1. Field of the Invention
The present invention relates in general to the field of manipulating fluid flow and/or particle motivating force and is related to separation, concentration, transport, reaction and mixing apparatus, method and process. More particularly, the present invention relates to improved manipulation by bringing the present invention in contact with the solution. Moreover, the invention can be embedded into existing liquid-containing vessels such as well-plates and microarrays.
2. Description of the Related Art
(Note: This application references a number of different publications as indicated throughout the specification by one or more reference numbers within brackets, e.g., [x]. A list of these different publications ordered according to these reference numbers can be found below in the section entitled “References.” Each of these publications is incorporated by reference herein.)
Devices using electrokinetic properties (electrophoresis, dielectrophoresis, electroosmosis and electrothermal convection) have been used to manipulate fluids and particles.

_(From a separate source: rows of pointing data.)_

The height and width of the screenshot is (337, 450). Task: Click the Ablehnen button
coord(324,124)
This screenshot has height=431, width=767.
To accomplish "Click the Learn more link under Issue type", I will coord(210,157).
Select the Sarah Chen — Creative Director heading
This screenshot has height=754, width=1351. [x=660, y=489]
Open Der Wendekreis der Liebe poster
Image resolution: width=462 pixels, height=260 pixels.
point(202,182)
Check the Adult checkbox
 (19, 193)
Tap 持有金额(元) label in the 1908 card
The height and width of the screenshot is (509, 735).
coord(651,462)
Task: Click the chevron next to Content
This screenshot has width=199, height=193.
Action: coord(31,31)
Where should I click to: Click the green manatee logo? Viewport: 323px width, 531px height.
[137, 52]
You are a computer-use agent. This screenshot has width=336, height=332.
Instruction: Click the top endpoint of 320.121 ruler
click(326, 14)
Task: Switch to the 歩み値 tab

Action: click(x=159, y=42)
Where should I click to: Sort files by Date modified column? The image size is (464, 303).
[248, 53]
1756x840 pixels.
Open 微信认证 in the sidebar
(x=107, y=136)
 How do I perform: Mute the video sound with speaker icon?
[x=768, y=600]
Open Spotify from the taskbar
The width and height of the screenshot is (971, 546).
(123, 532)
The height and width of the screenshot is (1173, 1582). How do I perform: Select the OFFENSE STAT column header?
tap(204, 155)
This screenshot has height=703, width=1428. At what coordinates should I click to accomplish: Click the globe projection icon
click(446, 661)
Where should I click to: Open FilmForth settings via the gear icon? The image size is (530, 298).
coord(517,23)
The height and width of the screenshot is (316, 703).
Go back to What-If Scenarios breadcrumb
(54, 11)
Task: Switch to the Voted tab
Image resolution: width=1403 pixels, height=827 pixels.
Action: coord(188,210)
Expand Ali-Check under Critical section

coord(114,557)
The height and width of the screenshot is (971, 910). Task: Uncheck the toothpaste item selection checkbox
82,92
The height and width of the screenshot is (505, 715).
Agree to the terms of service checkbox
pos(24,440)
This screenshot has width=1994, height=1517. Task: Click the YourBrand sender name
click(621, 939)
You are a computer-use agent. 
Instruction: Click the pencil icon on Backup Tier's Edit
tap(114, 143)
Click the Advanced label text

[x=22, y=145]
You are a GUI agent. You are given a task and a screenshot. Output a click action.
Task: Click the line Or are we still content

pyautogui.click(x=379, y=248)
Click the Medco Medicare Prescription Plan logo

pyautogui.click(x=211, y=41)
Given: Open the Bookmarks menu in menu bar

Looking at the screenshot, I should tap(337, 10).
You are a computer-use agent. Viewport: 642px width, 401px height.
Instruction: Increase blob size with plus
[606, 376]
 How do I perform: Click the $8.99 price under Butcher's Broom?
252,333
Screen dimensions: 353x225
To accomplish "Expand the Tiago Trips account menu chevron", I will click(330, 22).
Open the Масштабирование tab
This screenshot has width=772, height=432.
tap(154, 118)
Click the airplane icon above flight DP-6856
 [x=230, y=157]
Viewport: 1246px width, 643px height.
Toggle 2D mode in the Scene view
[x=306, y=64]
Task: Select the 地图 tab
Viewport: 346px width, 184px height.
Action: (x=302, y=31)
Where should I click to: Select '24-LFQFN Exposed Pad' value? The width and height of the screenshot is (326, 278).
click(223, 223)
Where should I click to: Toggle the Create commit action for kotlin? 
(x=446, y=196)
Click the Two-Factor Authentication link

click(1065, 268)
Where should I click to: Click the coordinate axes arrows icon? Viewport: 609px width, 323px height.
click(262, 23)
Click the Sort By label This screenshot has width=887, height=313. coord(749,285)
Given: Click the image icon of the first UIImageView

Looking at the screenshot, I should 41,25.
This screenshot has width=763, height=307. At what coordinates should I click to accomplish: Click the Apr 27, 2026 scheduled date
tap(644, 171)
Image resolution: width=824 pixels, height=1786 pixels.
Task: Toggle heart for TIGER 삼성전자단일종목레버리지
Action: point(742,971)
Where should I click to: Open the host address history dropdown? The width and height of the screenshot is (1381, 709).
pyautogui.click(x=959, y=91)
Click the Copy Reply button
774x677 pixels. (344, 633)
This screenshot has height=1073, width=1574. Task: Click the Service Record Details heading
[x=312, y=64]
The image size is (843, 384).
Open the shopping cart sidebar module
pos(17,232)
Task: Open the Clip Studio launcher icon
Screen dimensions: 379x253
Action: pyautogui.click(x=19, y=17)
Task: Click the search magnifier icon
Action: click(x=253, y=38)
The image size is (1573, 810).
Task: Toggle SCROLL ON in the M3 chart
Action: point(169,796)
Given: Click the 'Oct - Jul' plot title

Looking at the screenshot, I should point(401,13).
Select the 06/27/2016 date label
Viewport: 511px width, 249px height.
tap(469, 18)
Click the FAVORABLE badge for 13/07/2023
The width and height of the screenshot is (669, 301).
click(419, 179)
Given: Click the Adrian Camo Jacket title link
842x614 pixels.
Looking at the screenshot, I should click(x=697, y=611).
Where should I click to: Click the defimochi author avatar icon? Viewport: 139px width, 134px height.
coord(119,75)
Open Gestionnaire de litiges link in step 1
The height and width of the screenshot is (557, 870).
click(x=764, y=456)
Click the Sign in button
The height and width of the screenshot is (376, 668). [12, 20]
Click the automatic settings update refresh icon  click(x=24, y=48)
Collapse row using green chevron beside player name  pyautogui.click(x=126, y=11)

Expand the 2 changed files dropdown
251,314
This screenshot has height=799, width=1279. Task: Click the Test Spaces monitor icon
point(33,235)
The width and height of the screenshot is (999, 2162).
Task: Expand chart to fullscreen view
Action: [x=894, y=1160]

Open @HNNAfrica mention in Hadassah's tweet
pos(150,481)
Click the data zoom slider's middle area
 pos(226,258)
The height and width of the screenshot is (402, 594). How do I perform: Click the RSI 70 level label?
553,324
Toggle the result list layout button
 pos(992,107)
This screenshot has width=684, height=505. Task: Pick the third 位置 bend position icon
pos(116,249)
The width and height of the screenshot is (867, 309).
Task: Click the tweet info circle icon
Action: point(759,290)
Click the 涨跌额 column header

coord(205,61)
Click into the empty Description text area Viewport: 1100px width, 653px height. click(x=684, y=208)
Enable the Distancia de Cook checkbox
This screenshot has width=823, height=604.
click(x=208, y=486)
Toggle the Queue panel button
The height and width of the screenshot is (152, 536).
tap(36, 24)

Electrophoresis is a technique for manipulating components of a mixture of charged molecules (proteins, DNAs, or RNAs) in an electric field within a gel or other support. Under AC electric field, uncharged particles suspended in a dielectric media can be polarized and further manipulated. If the field is spatially inhomogeneous, it exerts a net force on the polarized particle known as dielectrophoretic (DEP) force [1]. This force depends upon the temporal frequency and spatial configuration of the field as well as on the dielectric properties of both the medium and the particles. Single frequency electric fields can be used to transport and separate particles.
Fluid motion can also be induced by applying an electric field onto a solution. The force driving the fluid thus originates in the bulk (buoyancy, electrothermal effect) or at the interface between the fluid and the device containing the fluid (electroosmosis).
The buoyancy generates a flow because of a density gradient. It can be produced by internal or external heating. An electric field is often used as internal energy source. Applied to a solution, part of the electric energy dissipates in the fluid by Joule effect and locally heats the fluid. Furthermore, local heating creates gradients of conductivity and permittivity. The fluid can then move under the influence of an electrothermal flow [2, 3, 4].
Under certain conditions (material properties, conductivity and permeability of the fluid and the device containing the fluid), ion layers develop at the fluid-surface interface due to chemical associations or dissociations and physical adsorption on or desorption from the solid surface. Ion layers can also be generated at the surface of electrodes where a potential is externally imposed. Applying an electric field with a tangential component to the layers moves the ions which carry the fluid along by viscous force. This process produces a bulk flow [2, 3, 4].
Coupled with an electrohydrodynamic flow, several electrode geometries have been designed as a tool to manipulate fluids and particles. Interdigitated castellated electrodes are, for instance, designed to trap and separate particles [5, 6]. Polynomial electrodes [7], planar electrodes [8, 9], quadripolar electrodes [27] or more complex geometries [10] have also been proposed.
Micro Technology Applied to Biological Problems
Massively parallel hybridization [11-13] improves the way many biological and medical analyses are performed both in research and clinical applications, but there is still a lack of an efficient multipurpose device. As sample volumes used in massive parallel systems become smaller and smaller (micro- to nanoliter or even smaller) it is more challenging to manipulate the fluids since the fluid viscosity dominates any convection. Multiple reports have shown that micromixing, transport or concentration improves hybridization reaction [14-16,17,18]. Micromixing can be achieved by ultrasonic agitation (the nucleation of bubbles creates small jets that enhance the mixing) [19] or by vortexing or agitating the solution and creating convection [20]. Micromixing can also be produced by surface wave generation [21] for instance.
What is needed then are improved methods, processes and general apparatus to efficiently and accurately mix, separate, concentrate, and transport small volume of fluids with or without particles (e.g., atoms, molecules, cells in biological and chemical assays) using combined fluid flow and/or electrokinetic methods. The present invention satisfies that need.